Ben 15 condanne per il blitz denominato “Take Away” del 4 maggio 2017 in Piazza Italia a Foggia. 8 pusher avevano patteggiato pene da 6 a 21 mesi, nelle scorse ore, invece, il giudice del tribunale dauno ha pronunciato sentenza nei confronti di 7 imputati che hanno optato per il rito abbreviato (sconto di un terzo della pena). 2 anni e 6 mesi e 14mila euro di multa ad Alfredo Bernardo, 22 anni. 2 anni e 6 mesi e 14mila euro di multa a Rocco De Rosa, 31 anni. Stessa pena e stessa multa anche per il 37enne Ivan Lo Parco.
2 anni di reclusione, invece, e ancora 14mila euro di multa a Luigi Ciuffreda, 44 anni. 2 anni di reclusione e 10mila euro di multa ad Antonio Piscopia, 24enne. 1 anno e 8 mesi e 10mila euro di multa a Luca Pompa, 28 anni. Infine, 1 anno e 4 mesi, multa di 10mila euro, a Pio Dylan Tucci, 20enne. Riconosciuta l’attenuante del fatto di lieve entità. Caduta, dunque, l’aggravante di aver spacciato nei pressi del Palazzo degli Studi di Foggia.
I FATTI
Base dello spaccio, Piazza Italia, dove il gruppo criminale si spartiva pacificamente la zona, cedendo lo stupefacente a studenti, tossicodipendenti ed extracomunitari. Preoccupante la presenza anche di minorenni tra gli acquirenti, molti dei quali frequentanti gli istituti scolastici posti nei pressi di quella piazza: liceo Lanza, magistrale Poerio, scuola media Alfieri e Università di Foggia.

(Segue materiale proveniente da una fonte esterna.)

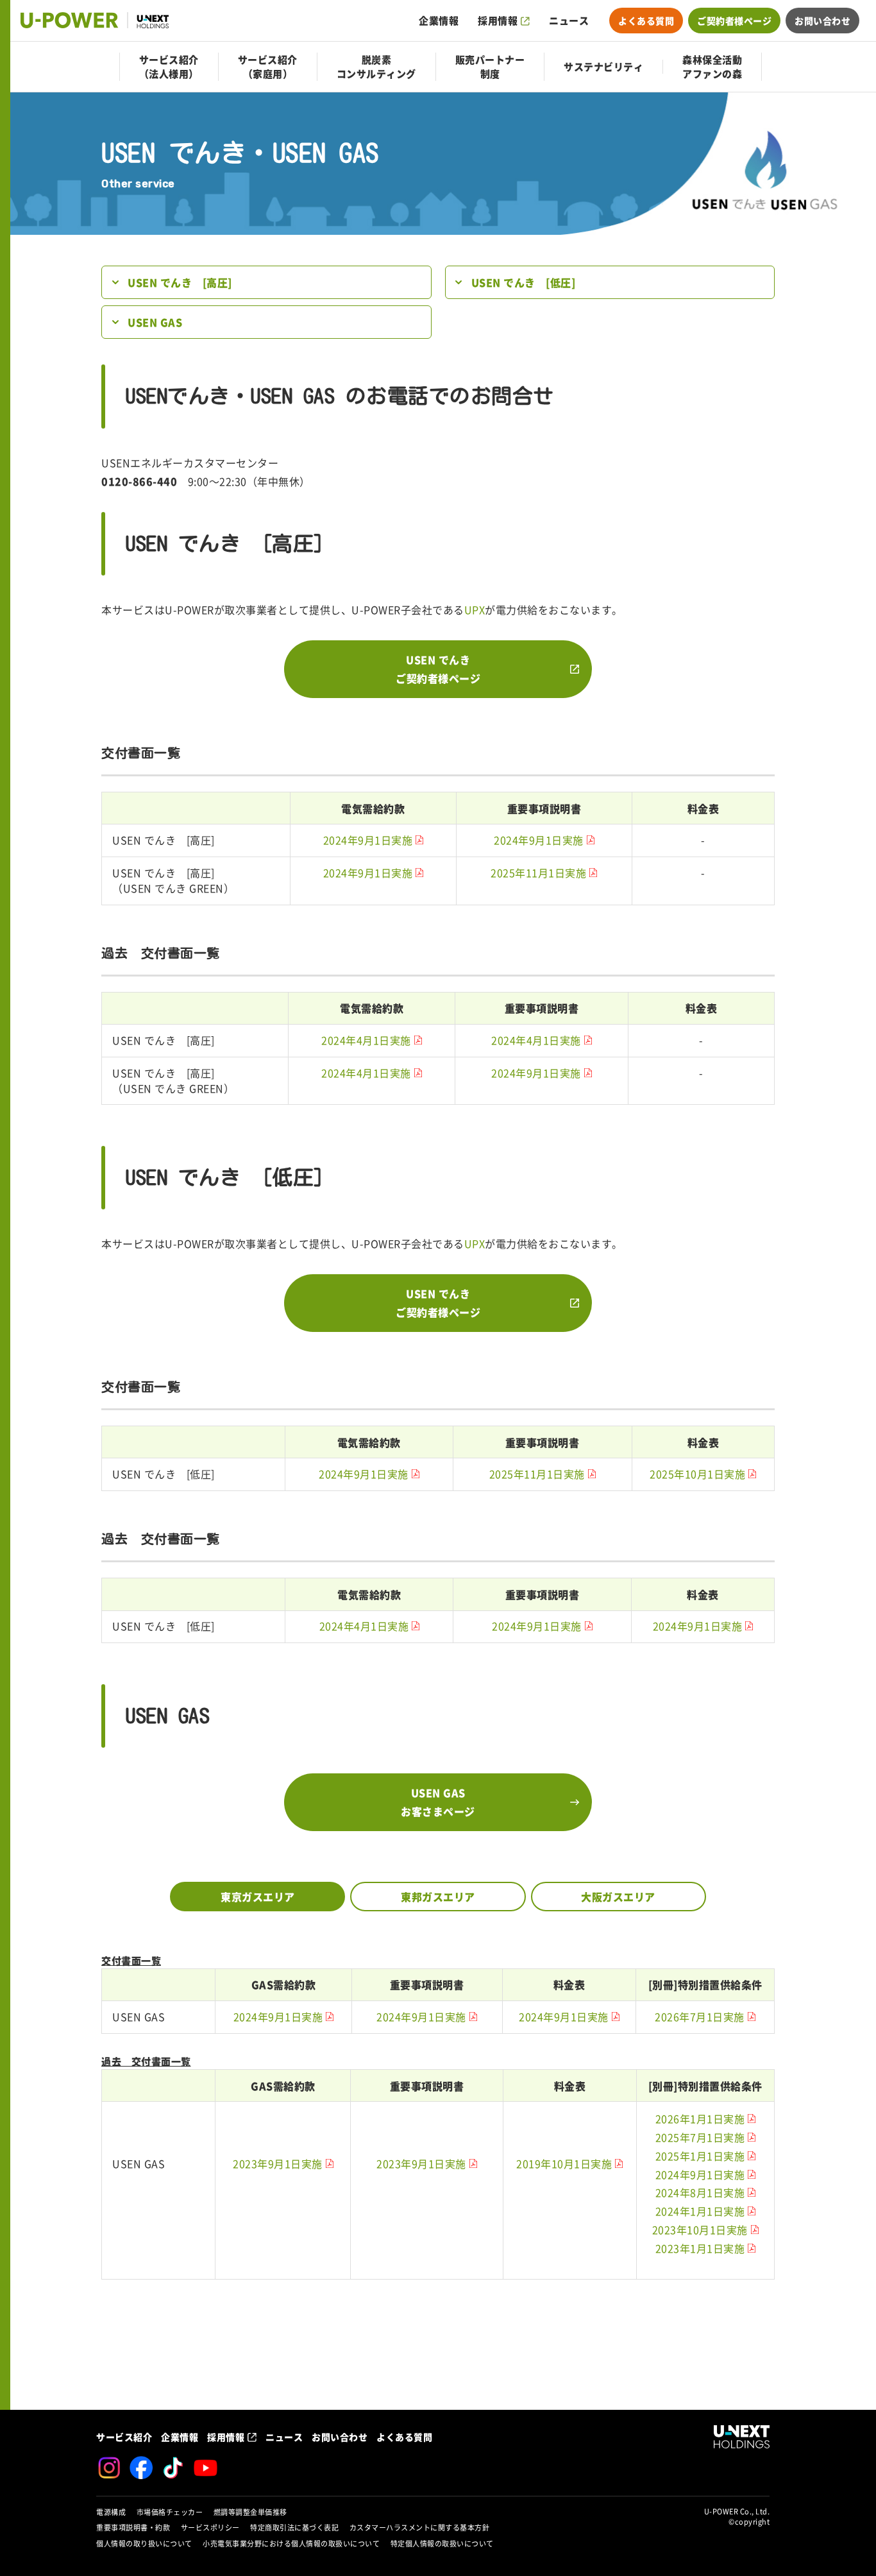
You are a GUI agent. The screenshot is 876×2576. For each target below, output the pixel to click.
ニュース (569, 20)
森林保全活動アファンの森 (712, 67)
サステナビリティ (603, 67)
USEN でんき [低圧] (523, 282)
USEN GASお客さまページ (438, 1802)
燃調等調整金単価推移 (250, 2512)
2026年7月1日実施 (700, 2017)
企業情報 (439, 20)
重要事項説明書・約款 (133, 2527)
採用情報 (498, 20)
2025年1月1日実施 (700, 2156)
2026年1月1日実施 (700, 2119)
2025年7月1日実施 (700, 2138)
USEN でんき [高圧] (180, 282)
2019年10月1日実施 (564, 2164)
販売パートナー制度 (490, 67)
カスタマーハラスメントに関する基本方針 (420, 2527)
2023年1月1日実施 (700, 2249)
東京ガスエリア (258, 1896)
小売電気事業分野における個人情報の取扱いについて (291, 2543)
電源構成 (111, 2512)
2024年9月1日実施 (368, 840)
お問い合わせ (822, 20)
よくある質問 (646, 20)
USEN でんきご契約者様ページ (438, 669)
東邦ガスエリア (438, 1896)
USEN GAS (155, 322)
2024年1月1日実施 (700, 2211)
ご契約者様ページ (734, 20)
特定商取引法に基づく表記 (294, 2527)
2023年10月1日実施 (700, 2230)
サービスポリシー (210, 2527)
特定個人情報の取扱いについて (442, 2543)
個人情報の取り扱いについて (144, 2543)
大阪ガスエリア (618, 1896)
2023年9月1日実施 (278, 2164)
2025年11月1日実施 (538, 873)
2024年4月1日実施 (366, 1041)
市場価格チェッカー (170, 2512)
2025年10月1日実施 (697, 1474)
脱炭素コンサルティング (376, 67)
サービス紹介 (124, 2436)
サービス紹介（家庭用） (268, 67)
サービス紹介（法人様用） (169, 67)
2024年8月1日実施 (700, 2193)
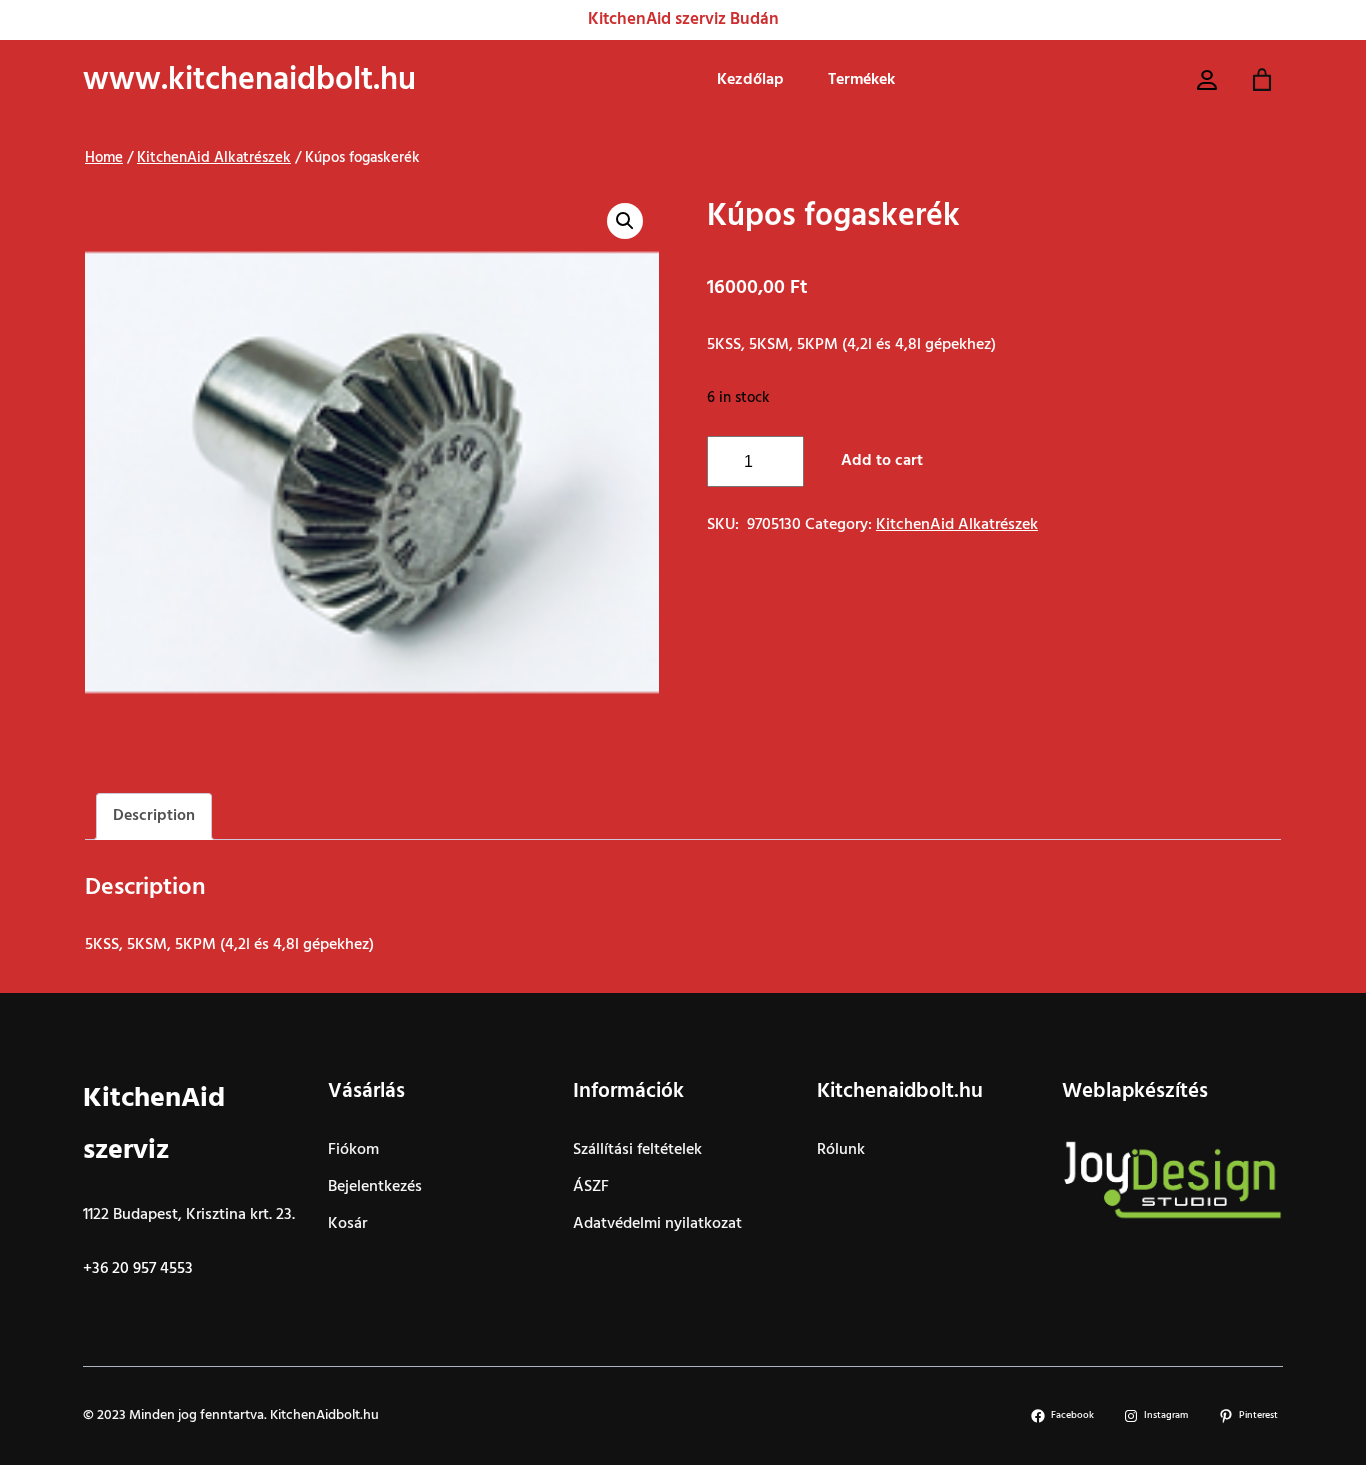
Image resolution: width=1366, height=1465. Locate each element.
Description (154, 816)
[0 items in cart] (1262, 80)
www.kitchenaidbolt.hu (249, 80)
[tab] (154, 817)
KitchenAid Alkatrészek (214, 158)
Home (104, 158)
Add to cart (882, 461)
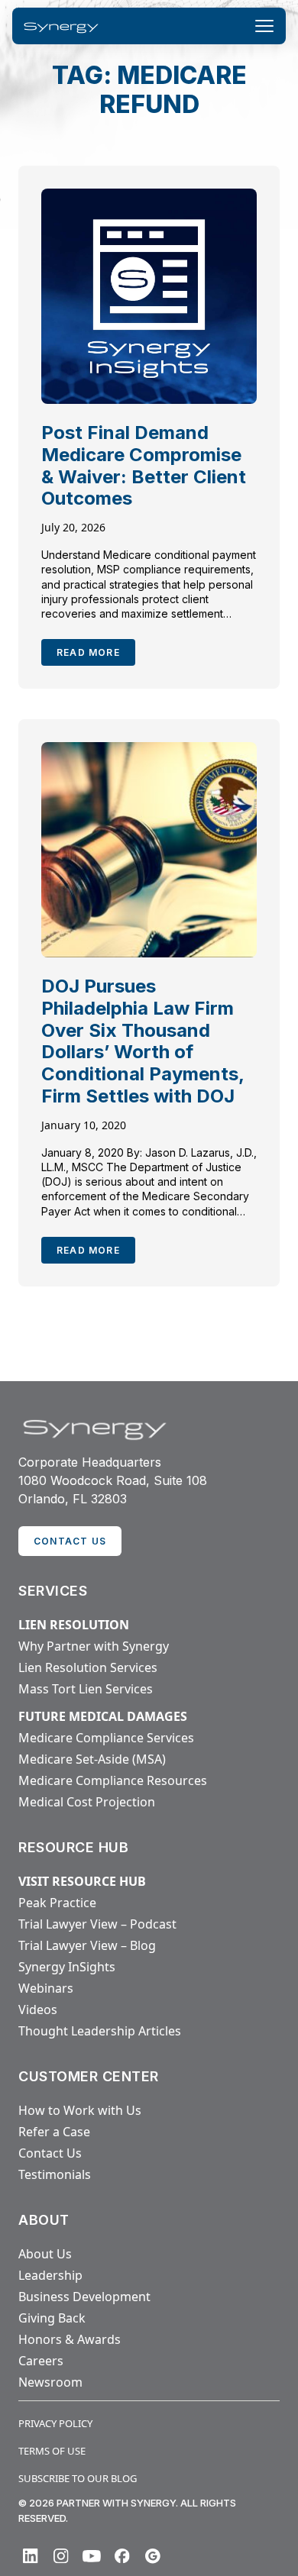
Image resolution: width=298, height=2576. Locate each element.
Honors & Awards (69, 2339)
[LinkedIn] (30, 2556)
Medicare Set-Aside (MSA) (92, 1759)
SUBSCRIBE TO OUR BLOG (77, 2478)
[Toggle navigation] (264, 26)
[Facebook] (122, 2556)
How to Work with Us (79, 2110)
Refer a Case (54, 2131)
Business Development (84, 2296)
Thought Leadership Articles (99, 2030)
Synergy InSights (66, 1966)
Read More (88, 652)
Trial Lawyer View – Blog (87, 1945)
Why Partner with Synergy (93, 1646)
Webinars (45, 1988)
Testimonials (54, 2174)
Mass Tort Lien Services (85, 1688)
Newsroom (50, 2382)
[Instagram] (61, 2556)
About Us (45, 2253)
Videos (37, 2009)
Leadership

Le indagini riguardarono il periodo da ottobre 2015 al marzo 2016 durante il quale emersero decine e decine di episodi di spaccio. I pusher venivano anche fermati e identificati dalle forze dell’ordine, ma subito dopo il rilascio tornavano tranquillamente a spacciare, favoriti dalla poca illuminazione della piazza, dalla mancanza di videosorveglianza e dalla presenza di aiuole nelle quali, spesso, veniva nascosta la droga. Ogni giorno si alternavano gruppi di 4 o 5 persone che, in una situazione di pacifica convivenza, vendevano grammi di hashish o marijuana ai ragazzi. Lo spaccio avveniva a tutti gli orari della giornata. I prezzi dai 3 ai 5 euro per un grammo di marijuana, dai 5 ai 10 euro per un grammo di hashish.
L’elevata frequenza delle cessioni e la notevole organizzazione dell’attività, gestita in più punti strategici della piazza ed effettuando le varie cessioni anche in modo indiretto, ossia depositando nelle aiuole la droga, poi prelevata dagli stessi acquirenti, consentirono di ipotizzare la contiguità degli spacciatori con gli ambienti della malavita locale, da cui molto verosimilmente si rifornivano i giovani malviventi. Durante le operazioni di arresto furono sequestrati 250 grammi di hashish a casa di Ciuffreda e 160 trovati in possesso di Bernardo. “Una piazza storica della città divenuta feudo della malavita locale. Una ferita aperta nel cuore commerciale della città di Foggia”, il commento della procura guidata all’epoca da Francesca Pirrelli.